━━━ RECORDED DATA

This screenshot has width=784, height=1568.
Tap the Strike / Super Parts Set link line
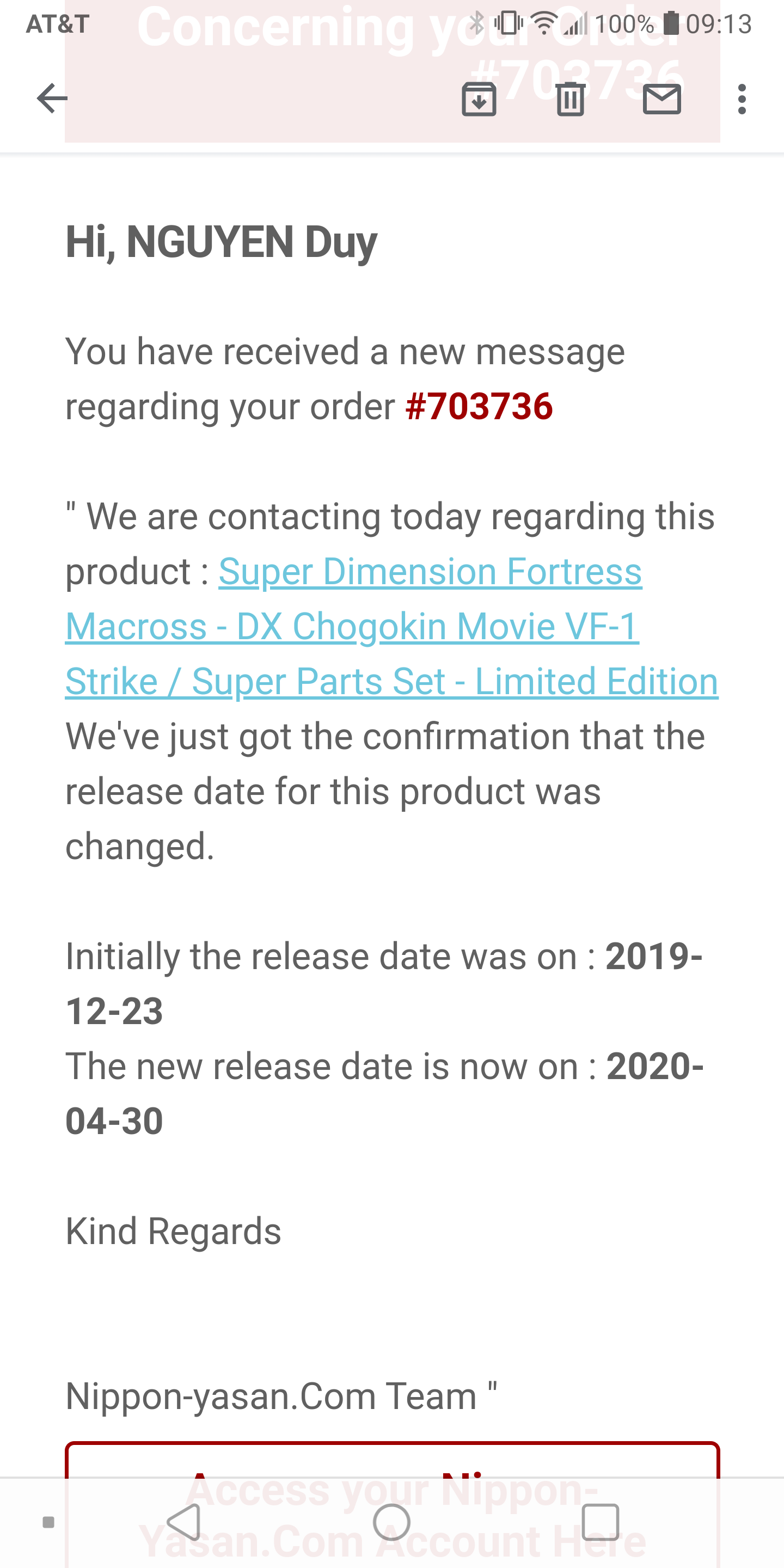(391, 681)
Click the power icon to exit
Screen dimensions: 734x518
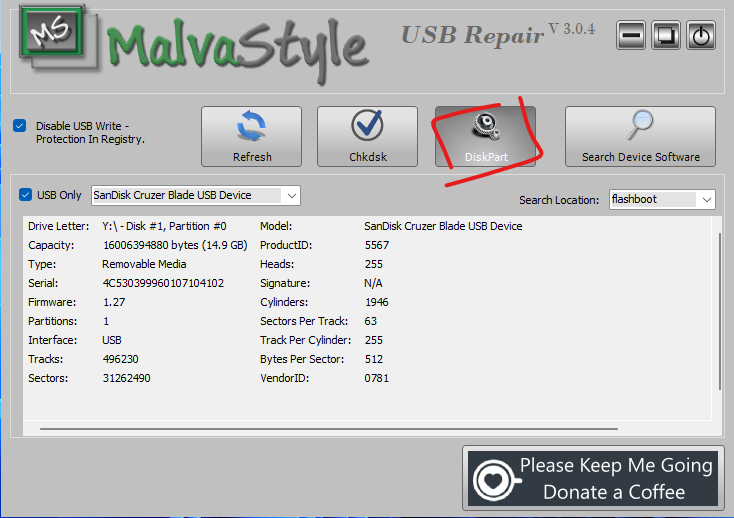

━━━━━━

_TASK GOAL:_
Reproduce the records above with "Click" changed to "Select" and every other part left as it stands. Omit the pictures from your version.

_SOLUTION TO THE PROBLEM:_
This screenshot has width=784, height=1568.
Tap the Strike / Super Parts Set link line
(391, 681)
Select the power icon to exit
Screen dimensions: 734x518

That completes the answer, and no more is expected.